Print all entries below exactly as they appear.
========
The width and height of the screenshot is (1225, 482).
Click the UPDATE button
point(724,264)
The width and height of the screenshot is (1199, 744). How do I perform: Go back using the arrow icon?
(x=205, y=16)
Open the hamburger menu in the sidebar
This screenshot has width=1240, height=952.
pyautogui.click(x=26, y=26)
========
*EXERCISE ANSWER*.
The width and height of the screenshot is (1225, 482).
Click the UPDATE button
point(724,264)
The width and height of the screenshot is (1199, 744). How do I perform: Go back using the arrow icon?
(x=205, y=16)
Open the hamburger menu in the sidebar
This screenshot has width=1240, height=952.
pyautogui.click(x=26, y=26)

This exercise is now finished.